Büyük adama karşı hür olmak

Münâzarât Risalesi’nde yer alan çok önemli bir suali ve cevabı yazımızın başında paylaşıp devamında ise bu hakikati anlamaya çalışalım.

“Sual: Bir büyük adama ve bir veliye ve bir şeyhe ve bir büyük âlime karşı nasıl hür olacağız? Onlar, meziyetleri için bize tahakküm etmek haklarıdır. Biz onların ve faziletlerinin esiriyiz.”

Cevap: “Velâyetin, şeyhliğin, büyüklüğün şe’ni tevazu ve mahviyettir, tekebbür ve tahakküm değildir. Demek, tekebbür eden sabiyy-i müteşeyyihtir (şeyhlik taslayan çocuk). Siz de büyük tanımayınız.”

Bu hakikatte önemli dersler yer alıyor. Hayat-ı içtimaiye içerisinde büyük makamlarda yer alanlar sahip oldukları meziyetleri ve yetkileri tekebbür ve tahakküm için kullanmamalıdır. Meziyet tekebbür için yetki ise tahakküm için verilmemiştir. Tevazu ve mahviyetten uzaklaşarak tekebbür ve tahakkümle kendini küçültenleri büyük şahıs olarak tanımamak gerektiği ders verilmektedir. Öyle tanıyıp kabul etmenin ise o şahısları daha çok tekebbür ve tahakküme sürüklediği görülmektedir.
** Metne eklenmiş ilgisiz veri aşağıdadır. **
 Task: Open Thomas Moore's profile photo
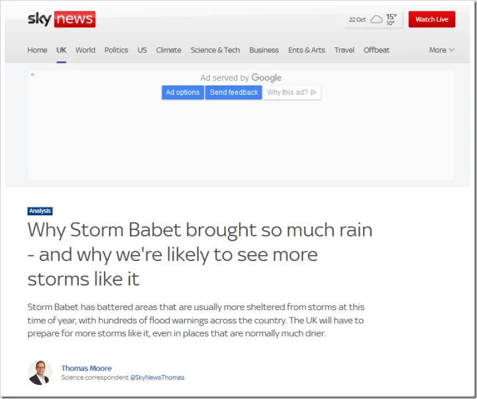pos(40,372)
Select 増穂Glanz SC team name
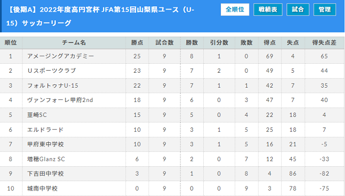 coord(46,159)
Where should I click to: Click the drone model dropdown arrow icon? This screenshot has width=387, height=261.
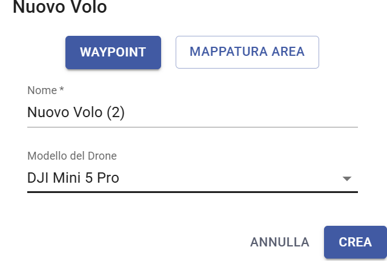click(346, 179)
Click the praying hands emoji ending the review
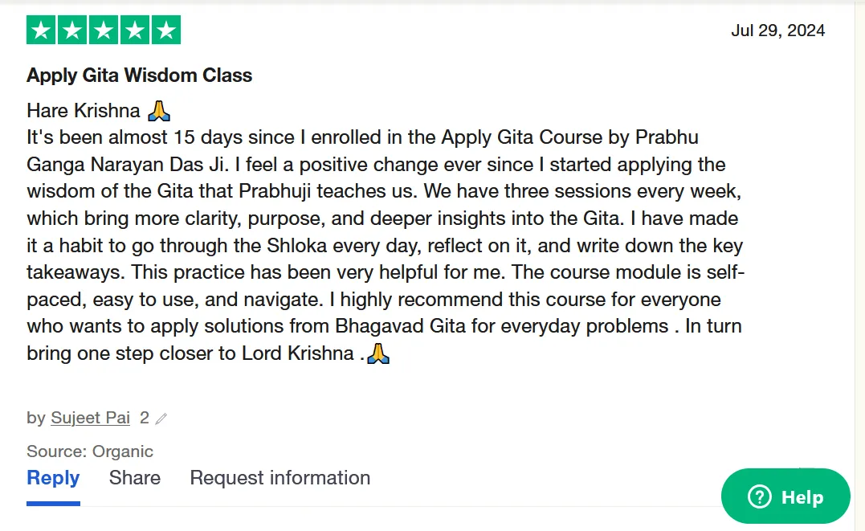Screen dimensions: 865x531 [378, 353]
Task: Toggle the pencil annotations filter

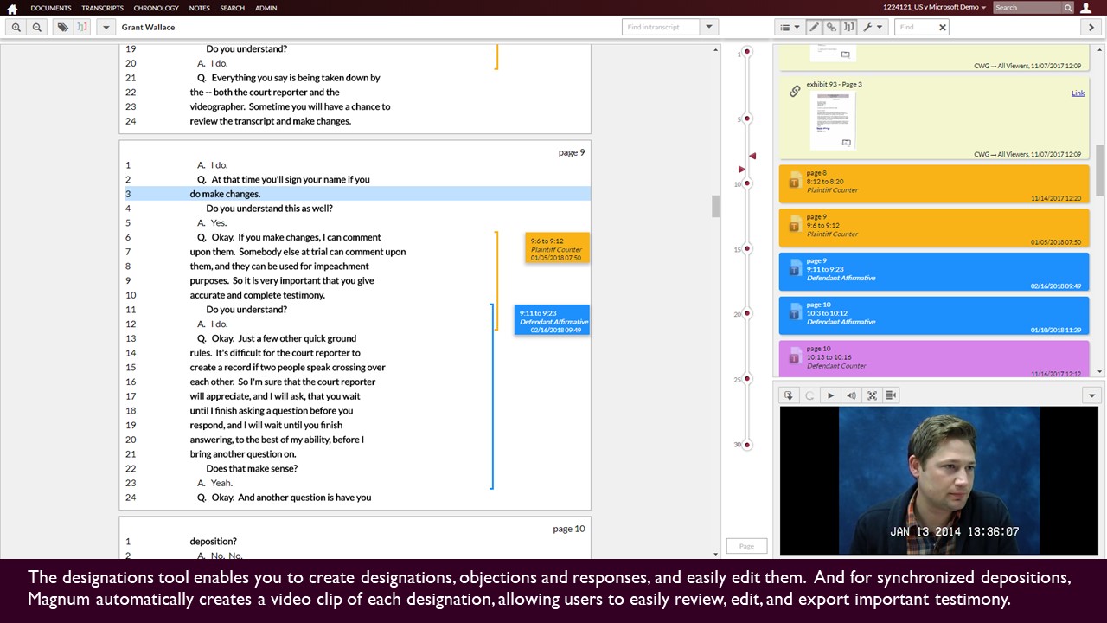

Hem kendinin hem de başkalarının hürriyet ve hukukunu korumak, makam ve mevkiini istibdat ve tahakküme alet edicilere karşı dikkatli olmakla ve onlara karşı bu hakları savunmakla mümkündür. Hürriyetleri ve hukukları kırıcı olan şahısların vaziyetleri olağan karşılanmamalı, ”biz onları böyle kabul etmek zorundayız” yanlışına düşülmemelidir. Risale-i Nur hem istibdad-ı maddinin hem de istibdad-ı manevinin râfiidir (kaldıran). Her türlü istibdadı reddeden Risale-i Nur, maddî ve manevî hürriyetleri temin eder.

 

Benzer konuda makaleler:

İlk yorum yapan olun

Makale hakkında düşüncelerinizi paylaşın...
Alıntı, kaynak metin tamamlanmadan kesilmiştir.